A Product for All Seasons?

Can it be possible for one product to serve all? Hardly. Thus, the drive to specialize on industry or processes and win in the hearts of the enterprises in that segment. And with that recognition, firms in the exciting sector of ERP for the SMB thrive. They work hard, and succeed at a level of specialization that assures that the software fits the business; so, they focus on configuration to fit such as a Harris Data and Ramco do. Or the staunch investment strategy by Infor to support their unique acquisitions that represent industry specialized portfolios.

Wave 2.0 web 2.0, IPV6, On-Demand, In the Clouds, Mobile and Global

There are some interesting lessons to learn about markets from the auto industry. Three years ago it was a done deal — Japan was #1 and US auto was sinking fast. But some interesting developments happened lately. The perfect Toyota faltered. Ford found favor in financial respect due to no bail-out. And with the reincarnation of GM, the US auto firms reversed that trend. US buying is up and Japan/Foreign is down.

The point is, as long as you are in the game, there is another inning! A new decade of technology hits its stride. SaaS/Cloud hits Main Street in the ERP markets.

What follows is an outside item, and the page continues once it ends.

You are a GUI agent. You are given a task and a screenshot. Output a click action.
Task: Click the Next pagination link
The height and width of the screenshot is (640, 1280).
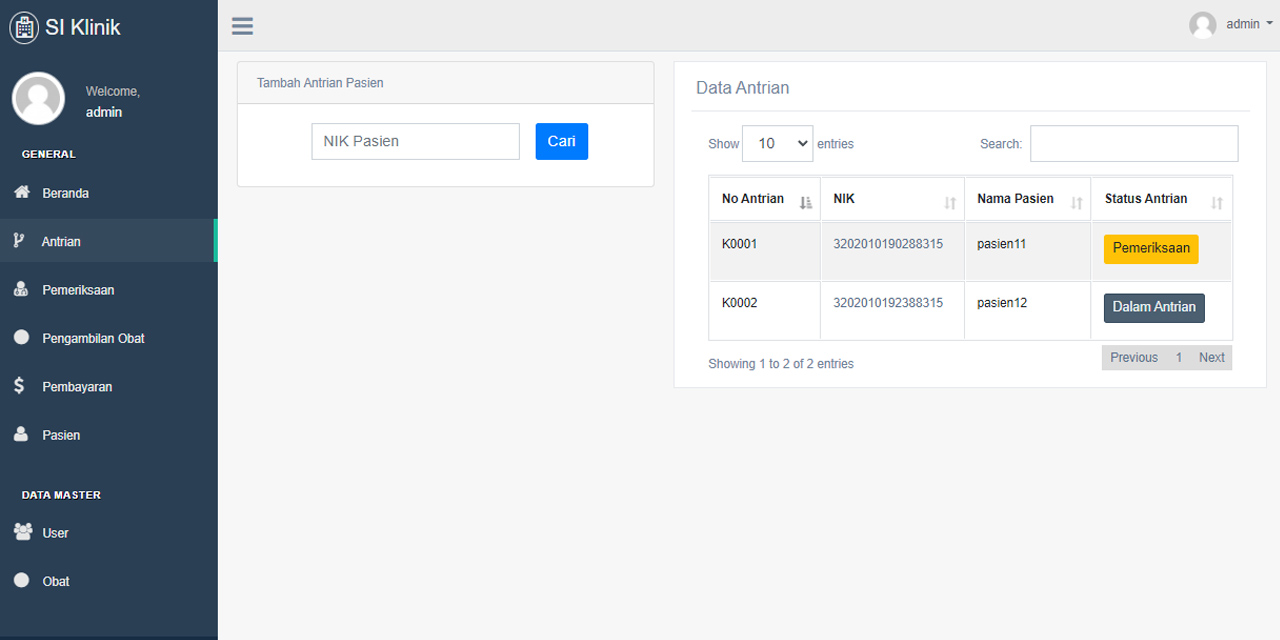1211,358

Source: ChainLink Research
Figure 2 – Emergence of On-Demand

Although these apps entered the market a while ago (Figure 2), it takes some time to go from the early adopter concepts to reach the main street. And when SMBs with their ultra conservative approach to purchasing technology get on board, you know you have a hit!

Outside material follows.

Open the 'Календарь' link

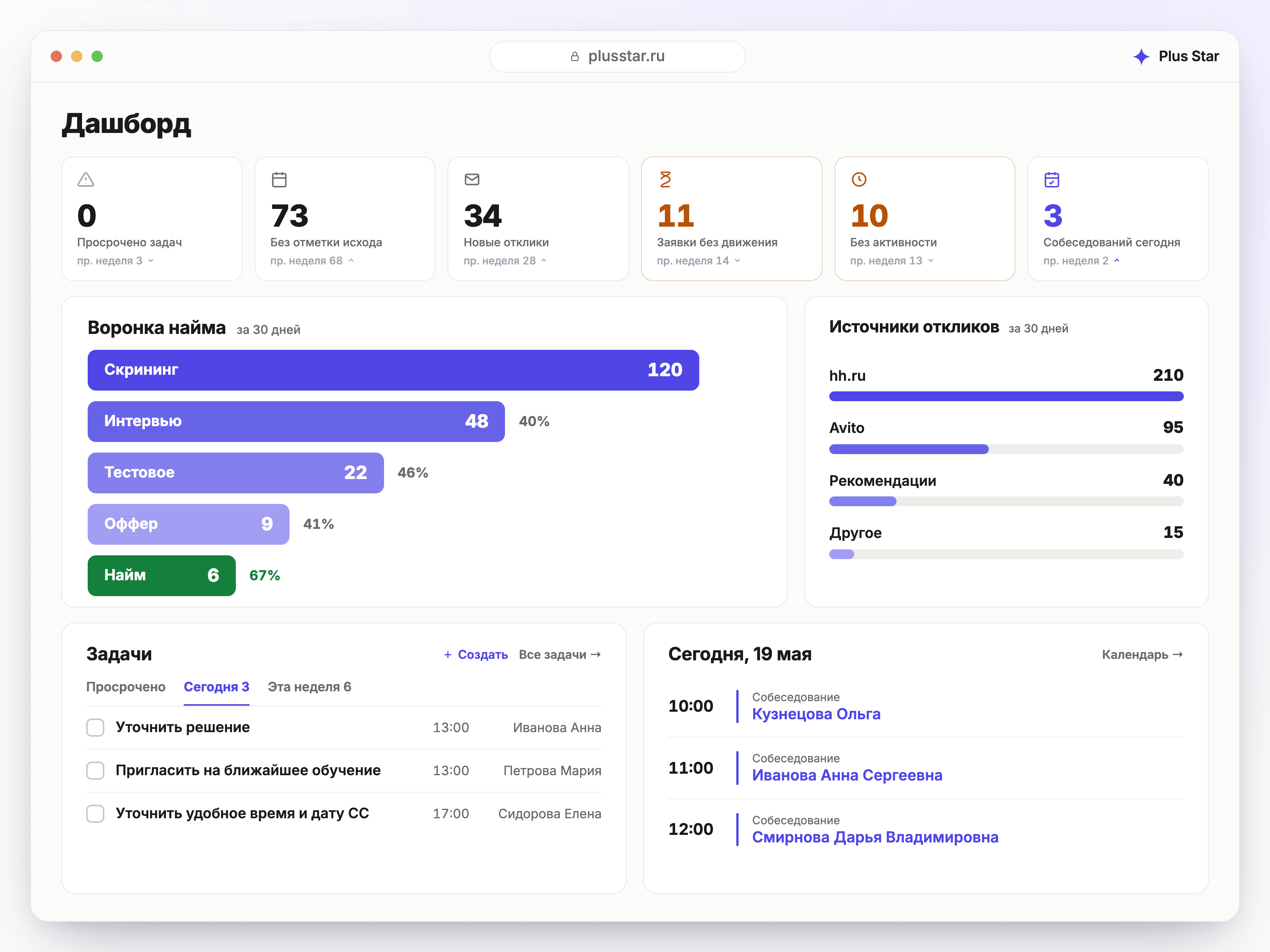click(1143, 655)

And that is where we are now. We are in a pervasive computing era, where the explosion of ‘clients,’ pads, pods, smart and small are derégur.We are mobile and global with a work force at home and on the road, needing to connect from anywhere to anywhere. The cloud is now that unstoppable force!

It’s not just a technology vision, it’s the economy, too, that is helping ERP for the SMBs to thrive. We have much to say about all this in our series.

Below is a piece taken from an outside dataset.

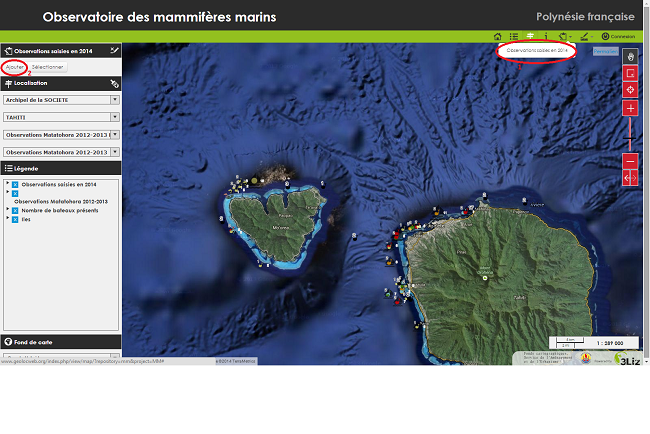Toggle Observations saisies en 2014 layer checkbox

pos(15,185)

So, stay in your seat. With SaaS markets growing two to three times as fast as their other sectors, and SMBs turning to technology to succeed, it will be an exciting inning to watch!

Post script. This article serves as an introduction to our ERP for the SMB series. Future articles will cover topics such as:

Economics of ERP – How the companies operate

S&M vs. Large ERP

Yes, But Can They Scale

User Revolt! Pricing and Services

ERP in the Cloud

Manufacturing Centric Solutions
Wholesale Distribution Strategies

Process Industries

Industry views – Healthcare
Industry Views – Retail

Old vs. New Architecture

Customer Support Models

Technology Evaluations

Features of various companies

Graduating from Quick Books – ERP for the smallest companies


Does Midsize Business Need to Graduate?
SAP Business By Design


For more on middleware:
SupplyTech articles and content
For more on ERP companies
More on SaaS/On Demand


1 This is the same company that said in 1994 that SAP would never gain broad adoption due their closed architecture. At that time, I was an SAP customer, and although I had to agree about the architectural challenges, I laughed at that prediction. Though under $1B at that point, SAP captured the minds of many CIOs across the US. They were the pace setter in the market, already.

2 Now part of the ERP/Adage offering of Information.


3 Another segment that ERP and other software apps vendors said they will render neutral.

4 There are other reasons for this lack of integration beyond software modules such as database vs. in-memory applications (ERP vs. the Supply Chain Advance Planning modules), and web vs. on premise elements such as eCRM’s vs. the core ERP. All these you can buy from the same solutions providers.